That is the clear import of an article in the Washington Post.
“The reports are stunning,” said Matthew L. Myers, president of the Campaign for Tobacco-Free Kids. “What’s critical is the consistency of the increase, which leads to the conclusion that it has to have been conscious and deliberate.”
No. Don’t tell me our highly honored values of unrestrained capitalism, and of profit as the wisest arranger of human affairs, can work against the common good!
Unfortunately there are Americans who talk as if profit really is the one true and reliable motive for human behavior, and wealth accumulation is the one ultimate standard to show us who is worthy and who is not.
To that way of thinking, if we conclude that the profit motive, left unsupervised, sometimes (or often) leads to unbridled evil, what do we have left? No way to motivate people! No effective value system!
Fortunately there are many of us who believe our faith, our Bibles, our Christ provide us with much more powerful motivation and much more humane and true values.
“People need to be aware of this,” said Sally Fogerty, Massachusetts’s associate commissioner for community health. “If a person is trying to quit and is having a hard time, it’s not just them. There is an increasing percentage of nicotine that they are ingesting, and that may make it more difficult.”
As the article says earlier, “nicotine is highly addictive.”
The Centers for Disease Control and Prevention [also had something to say] …
“We know nicotine is addictive, so if the amount of nicotine in cigarettes is increasing, it could make it even harder for the 70 percent of smokers who want to quit and the more than 40 percent who try to quit every year,” Corinne Husten, acting director of the CDC’s Office on Smoking and Health, said in an e-mail message.
So here we have it. There are true American capitalists who would actually choose to harm fellow Americans or deliberately make their lives more difficult in order to improve the power and comfort of those who own or run these huge, powerful corporations.
No spokesman for a tobacco company would speak on the record about the Massachusetts findings yesterday.

Parts of the exercise.
- 1) Repeat the part of the nicotine commentary starting at "No. Don’t tell" and ending at "and true values.".
- 2) Summarize the nicotine commentary in two sentences.

Supplied entries.
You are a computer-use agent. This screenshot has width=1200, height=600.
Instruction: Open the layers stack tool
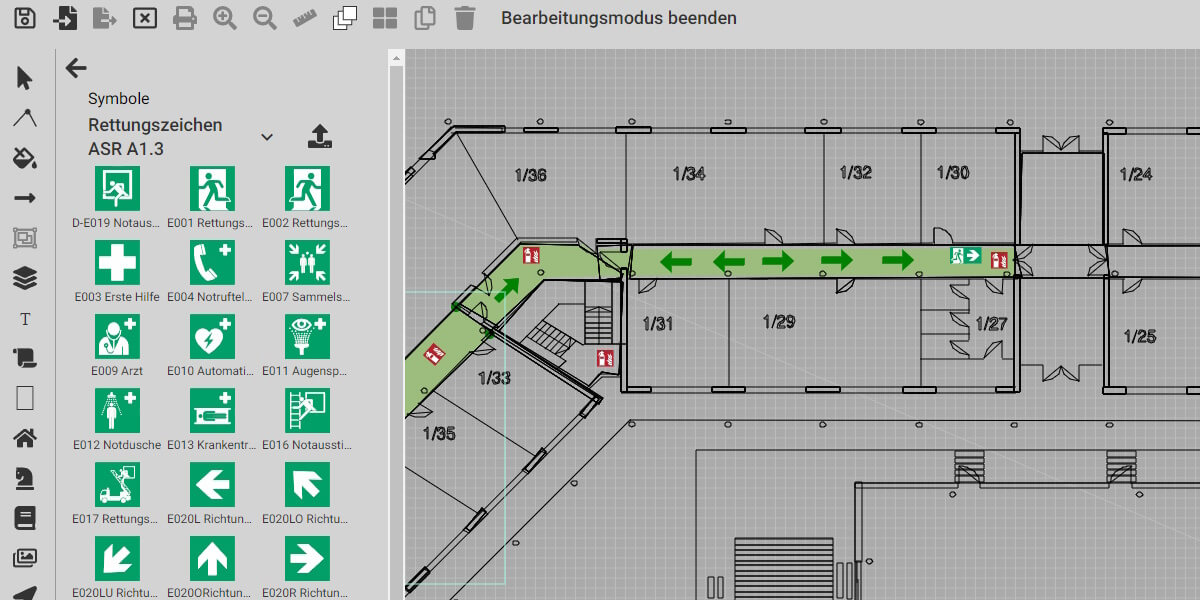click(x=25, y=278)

---

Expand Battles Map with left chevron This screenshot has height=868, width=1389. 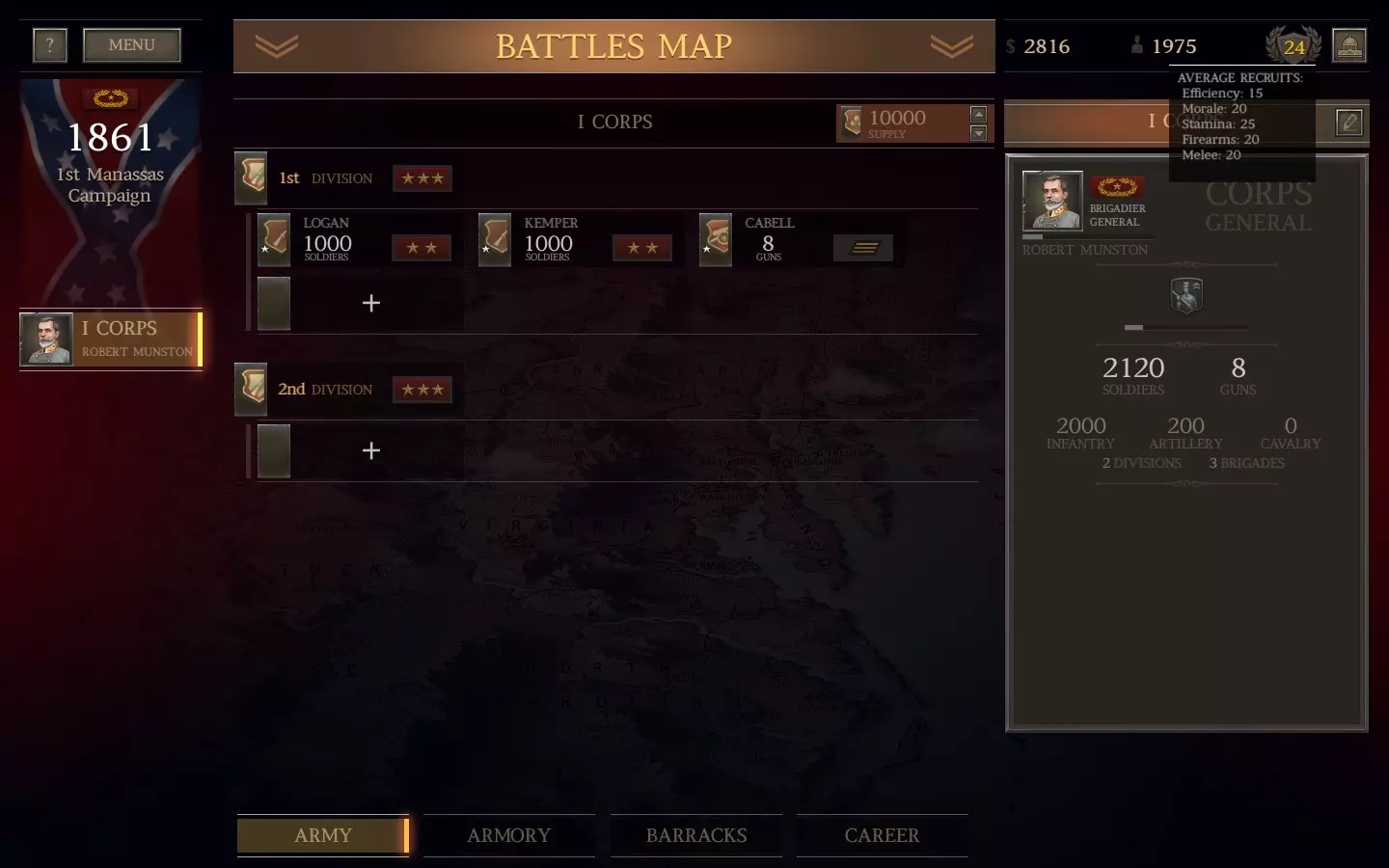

--

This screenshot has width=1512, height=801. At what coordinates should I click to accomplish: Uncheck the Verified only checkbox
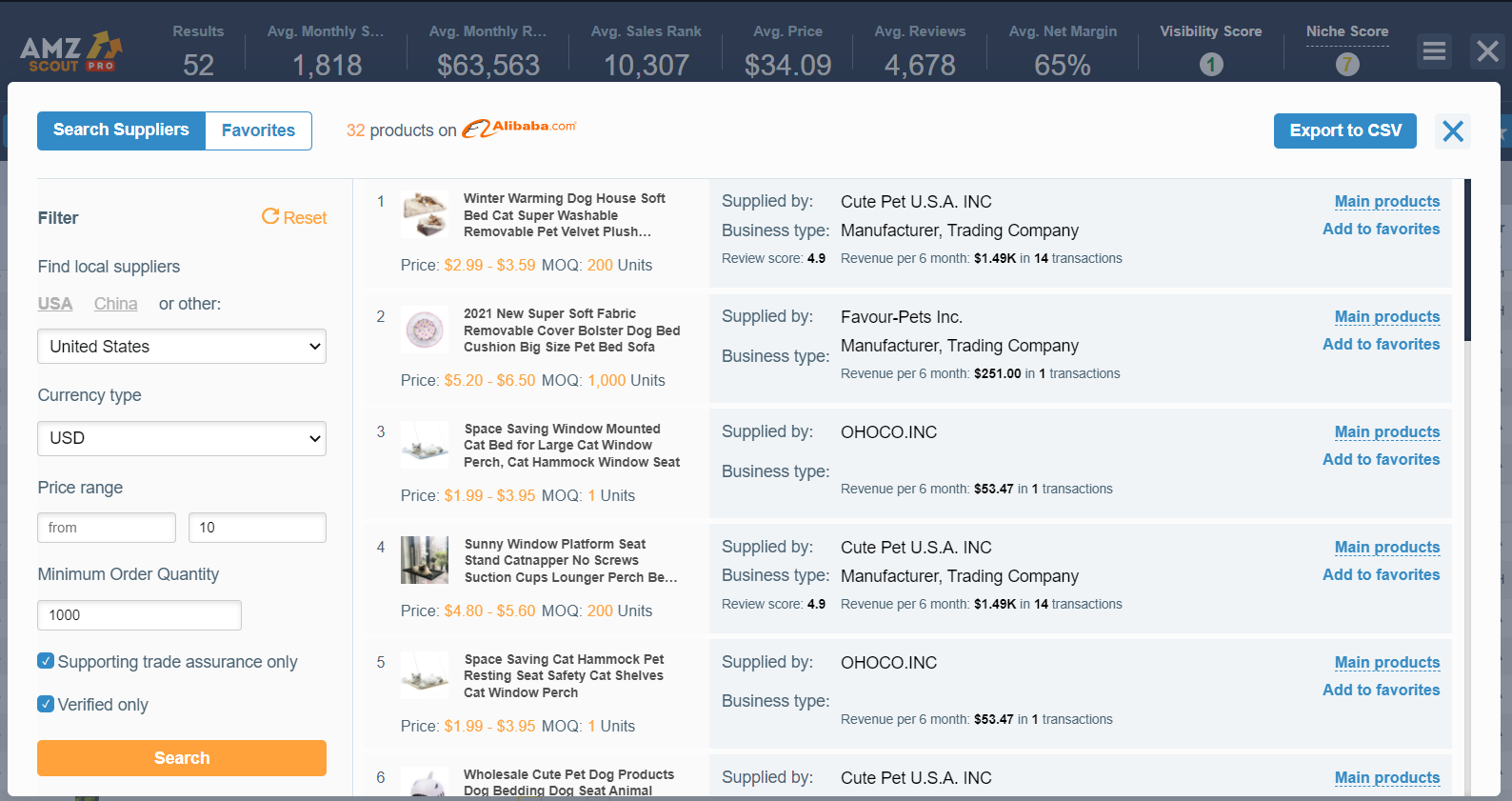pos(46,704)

Solved problems.
- 1)
No. Don’t tell me our highly honored values of unrestrained capitalism, and of profit as the wisest arranger of human affairs, can work against the common good!
Unfortunately there are Americans who talk as if profit really is the one true and reliable motive for human behavior, and wealth accumulation is the one ultimate standard to show us who is worthy and who is not.
To that way of thinking, if we conclude that the profit motive, left unsupervised, sometimes (or often) leads to unbridled evil, what do we have left? No way to motivate people! No effective value system!
Fortunately there are many of us who believe our faith, our Bibles, our Christ provide us with much more powerful motivation and much more humane and true values.

- 2) The commentary cites reports of a consistent rise in the nicotine smokers ingest, which Matthew L. Myers says must have been conscious and deliberate, and health officials warn that this could make quitting harder because nicotine is highly addictive. The writer argues that this shows some American capitalists will harm fellow Americans to benefit those who own or run large corporations, and sets the view of profit as the one true motive against the more humane values the writer finds in Christian faith.